Apple's Accidental Moat in AI
In the rapidly evolving field of artificial intelligence (AI), Apple has emerged as a potential winner despite being considered an "AI loser" just a few years ago. The company's strategy of focusing on local, on-device processing and leveraging its existing infrastructure has given it a unique advantage.
While other companies like OpenAI have been burning through vast amounts of money to build the best AI models, Apple has spent relatively little on this front. Instead, it has concentrated on developing its own silicon, building a unified memory architecture that is perfectly suited for large language model (LLM) inference. This approach has proven to be surprisingly effective, allowing Apple's devices to run capable LLMs locally without the need for expensive hardware upgrades.
The Context Layer
One of the key factors in Apple's success is its ability to tap into the vast amounts of personal context data stored on its 2.5 billion active devices. This data includes health information, photos, notes, and more, providing a rich source of information that can be used to improve AI performance. By keeping this data on-device, Apple can maintain control over how it is used and avoid the risks associated with cloud-based AI.
A Platform Dynamic
Apple's focus on local processing has created a new platform dynamic in the AI space.

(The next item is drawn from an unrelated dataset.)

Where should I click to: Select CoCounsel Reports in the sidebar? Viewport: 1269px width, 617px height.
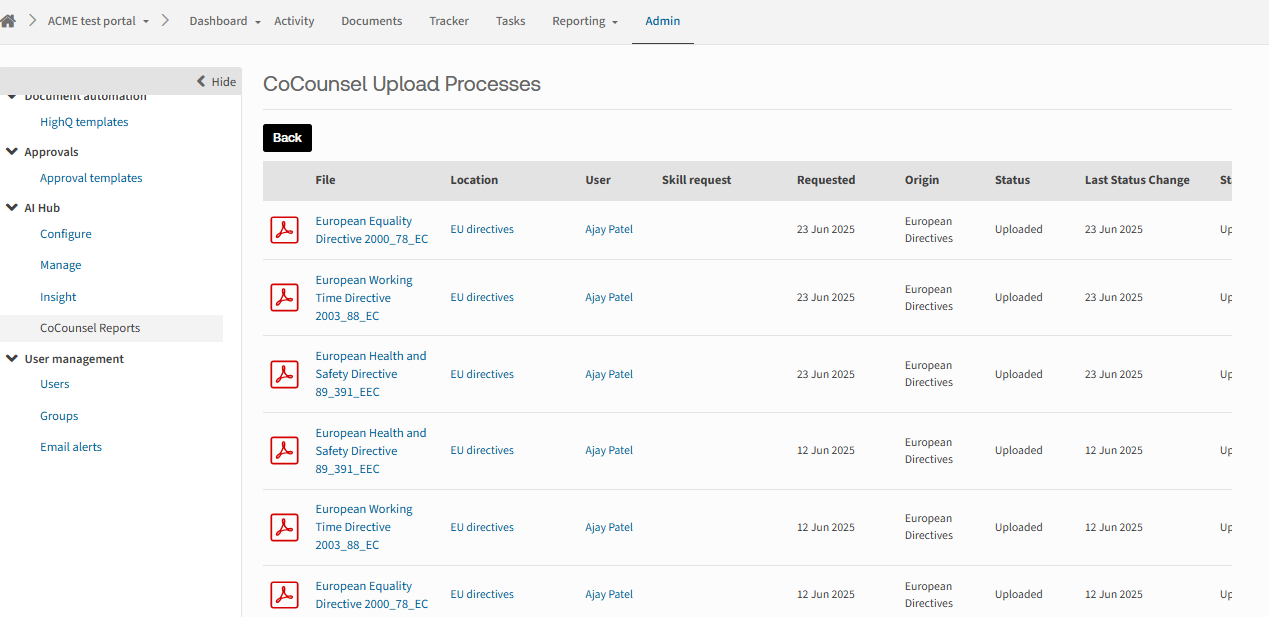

With its MLX framework and Gemini deal with Google, the company has established itself as a leader in on-device AI. This position gives Apple optionality and leverage in the market, allowing it to dictate terms without having to invest heavily in AI infrastructure.
While some may argue that Apple's success is due to luck rather than strategy, the company's long-term approach to hardware and software co-design has clearly paid off. As the AI landscape continues to evolve, Apple's position as a leader in on-device processing looks increasingly solid.